My offer still stands to any landowner completely overburdened by having a ranch and having to put up with the horrible wildlife that I can trade them my quarter acre city lot devoid of wildlife except songbirds and the occasional raccoon
 
That’s a great sentiment, but reality isn’t as pretty a picture.

AZ residents don’t get nearly the access to draw tags that NM residents do. Sure they get a higher percentage, but the total number is substantially lower. AZ is also not the shining light of elk management it’s being touted as. They are currently eliminating elk in a unit that is 30% public land, and mostly checkerboard. They’re eliminating them because of landowner intolerance. I suspect that landowner intolerance could easily be cured by allowing the landowners to sell some tags.

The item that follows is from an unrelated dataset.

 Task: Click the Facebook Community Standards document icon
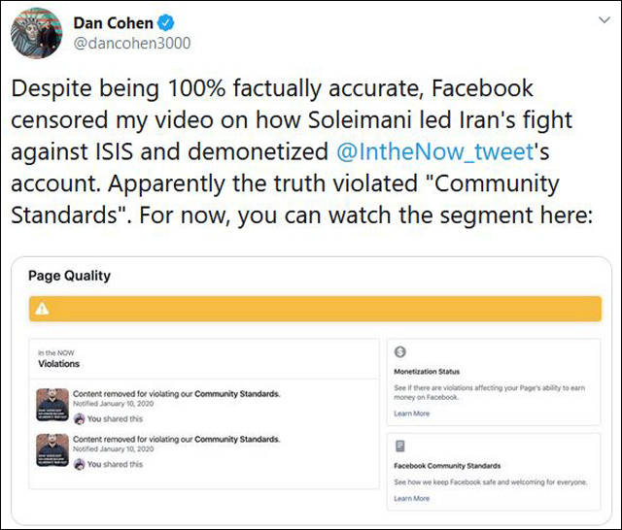coord(400,446)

CO is dramatically more generous to non-residents than NM in the draw, and it’s only the private land authorizations that skew the numbers toward non-residents in NM. The state doesn’t say the authorizations should go to NR’s. Most of that is a result of outfitters, most of whom are NM residents themselves. CO can afford to be more generous, because they have more elk. I’m not sure where to find residence information on OTC sales, but I bet CO is closer to NM in total tag% to residents. CO gives 20% landowner preference(which can be sold just like E-PLUS authorizations) and 35% to non-residents in most draw units, for up to 55% of tags going to non-residents, and that doesn’t even account for OTC.

If NM does away with E-PLUS, most of those tags aren’t going into the draw. Most of them will simply go away. The land owners who currently lock the public out will continue to do so, and some who currently allow the public in, will lock the public out. You won’t be seeing a huge increase in tags. You’ll just be urinating on land owners because you don’t like them getting tags. The first question leads me to a second. Were the tags that are currently in E-PLUS ever in the public draw? Did the number of tags in the draw ever go down when E-PLUS was instituted? If not, then what are we arguing about?

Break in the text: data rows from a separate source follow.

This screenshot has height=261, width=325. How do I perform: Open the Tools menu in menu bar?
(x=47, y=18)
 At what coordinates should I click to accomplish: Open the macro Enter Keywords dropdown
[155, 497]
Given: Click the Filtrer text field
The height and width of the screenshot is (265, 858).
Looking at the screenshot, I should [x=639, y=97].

I do not own land, and likely never will have the means to do so. I hunt on private land entirely out of the generosity of land owners who have allowed me to do so. I do not pay for access. I have knocked a lot of doors and chased a lot of tractors, and have been blessed with access(in more than one state by the way) to good hunting spots without paying any money for access. I’m in favor of maintaining public land and public access and I’m especially in favor of increase public access to land locked land. I do not like the monetization of wildlife, but I’m not 100% against it because I do see the cost of having wildlife. When a landowner incurs a cost to having wildlife, and see no benefit, good things are not on the horizon. I try to be generous, and give to others, and I like to think that if I owned land I would behave as @hank4elk or @belshawelk, but I’m not going impose such behavior upon others, even if I wish that all landowners would behave that way.
Great take, also the EPLUS program encourages the opening of private lands with the exchange of access for public, with unit wide designations. Which is more land for everyone with a tag, and more access to public by way of private lands.

The answer is no, those tags didn't come from the draw and the habitat improvements of landowners have ADDED a lot of the tags to the public draw by supporting drastically larger elk herds, which filter in to public too. Every member of the public benefits, and the elk benefit and all other wildlife benefit from the landowner program as it is....by providing value to the elk, for landowners

That's why Arizona doesn't have more tags as you mentioned.